ARTICLE =>
From a109a3317e089122ffa6559a0835dde4de07c3ec Mon Sep 17 00:00:00 2001
From: Kevin Sawicki <kevin@github.com>
Date: Mon, 3 Jun 2013 19:16:44 -0700
Subject: [PATCH] Add support for surrogate pairs

Surrogate pairs, meaning characters outside the Basic
Multilingual Plane, are now broken out as atomic tokens.

Closes #567
---
 package.json                           |  2 +-
 spec/app/edit-session-spec.coffee      | 41 ++++++++++++++
 spec/app/text-mate-grammar-spec.coffee | 13 +++++
 spec/app/tokenized-buffer-spec.coffee  | 28 ++++++++++
 spec/stdlib/text-utils-spec.coffee     | 18 +++++++
 src/app/text-buffer.coffee             |  4 +-
 src/app/token.coffee                   | 75 ++++++++++++++++++++------
 src/stdlib/text-utils.coffee           | 19 +++++++
 8 files changed, 181 insertions(+), 19 deletions(-)
 create mode 100644 spec/stdlib/text-utils-spec.coffee
 create mode 100644 src/stdlib/text-utils.coffee

diff --git a/package.json b/package.json
index 08755f0dc..b9a44dbf1 100644
--- a/package.json
+++ b/package.json
@@ -9,7 +9,7 @@
   "dependencies": {
     "coffee-script": "1.6.2",
     "ctags": "0.3.0",
-    "oniguruma": "0.11.0",
+    "oniguruma": "0.14.0",
     "mkdirp": "0.3.5",
     "git-utils": "0.17.0",
     "underscore": "1.4.4",
diff --git a/spec/app/edit-session-spec.coffee b/spec/app/edit-session-spec.coffee
index cf315ebb8..9d040694e 100644
--- a/spec/app/edit-session-spec.coffee
+++ b/spec/app/edit-session-spec.coffee
@@ -2460,3 +2460,44 @@ describe "EditSession", ->
       expect(editSession.shouldPromptToSave()).toBeFalsy()

DATA IN THIS EXERCISE =>
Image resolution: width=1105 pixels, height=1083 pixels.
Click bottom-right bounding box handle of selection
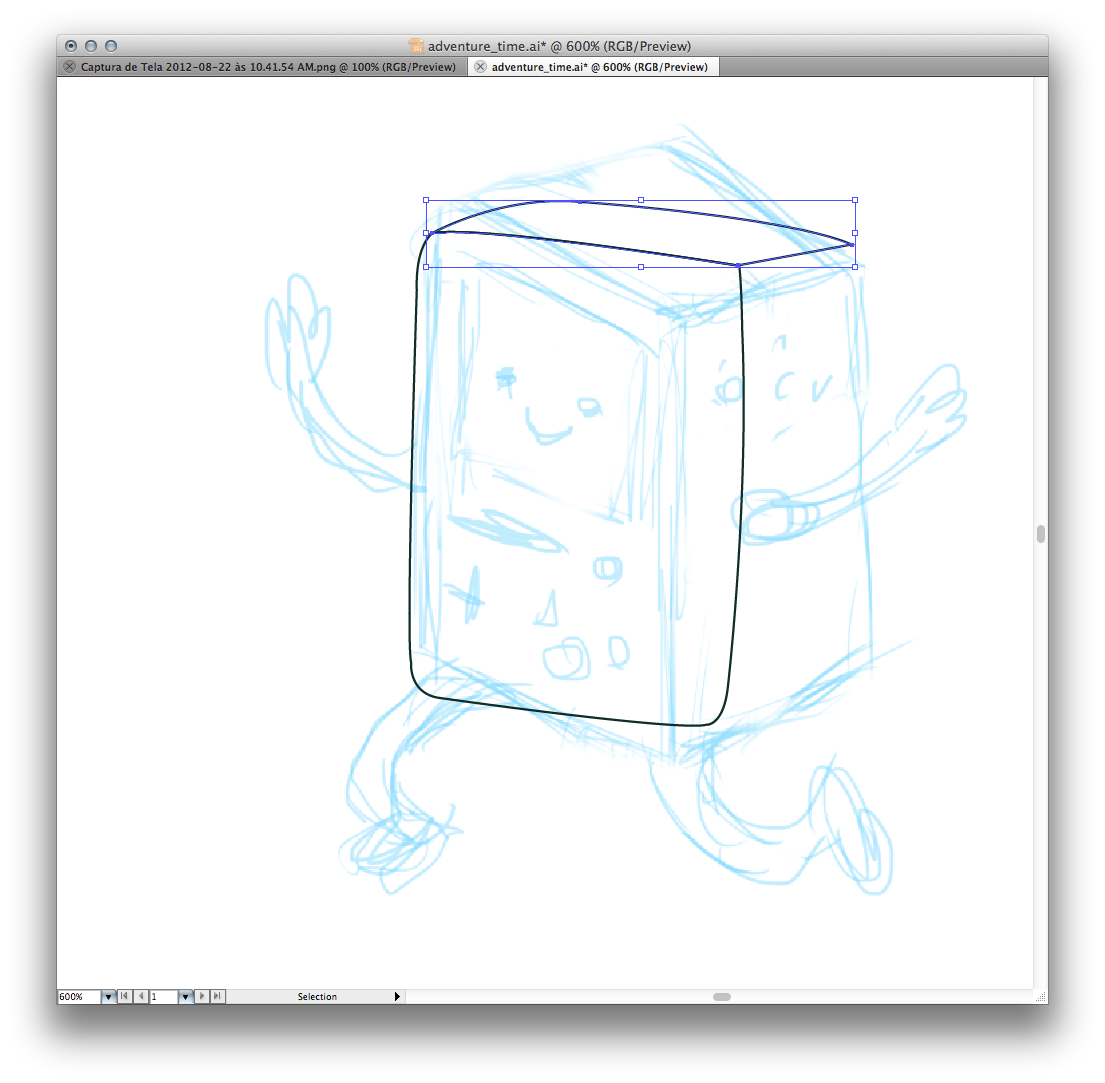[855, 267]
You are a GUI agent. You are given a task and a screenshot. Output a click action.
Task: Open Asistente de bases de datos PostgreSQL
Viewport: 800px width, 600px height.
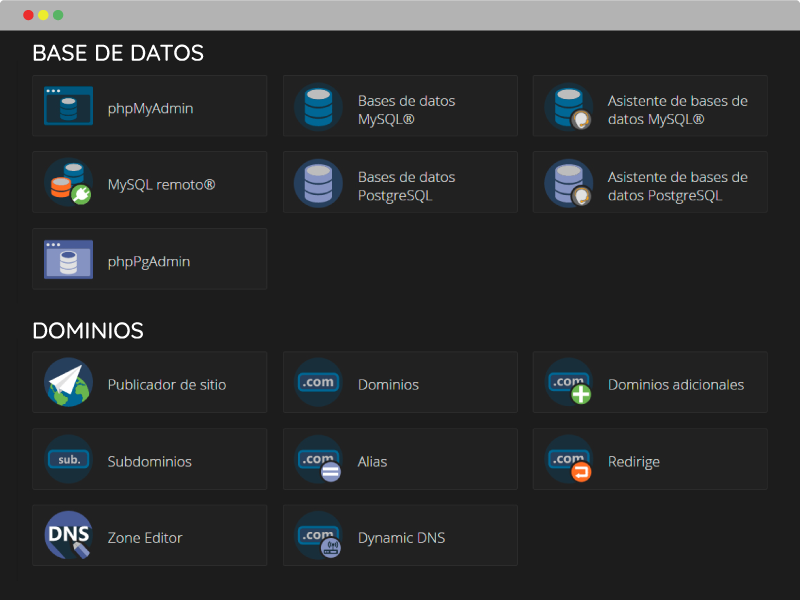(678, 186)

SET OF TASKS =>
1 > List every file that the patch changes, as named in its summary.
2 > Write out the rows as a JSON list of strings. Start with the line containing "You are a GUI" and continue through the end of the rows, with one string per line. Skip blank lines and leave the pictures out.

RESULTS BY TASK =>
1 >
- package.json
- spec/app/edit-session-spec.coffee
- spec/app/text-mate-grammar-spec.coffee
- spec/app/tokenized-buffer-spec.coffee
- spec/stdlib/text-utils-spec.coffee
- src/app/text-buffer.coffee
- src/app/token.coffee
- src/stdlib/text-utils.coffee

2 >
[
  "You are a GUI agent. You are given a task and a screenshot. Output a click action.",
  "Task: Open Asistente de bases de datos PostgreSQL",
  "Viewport: 800px width, 600px height.",
  "(678, 186)"
]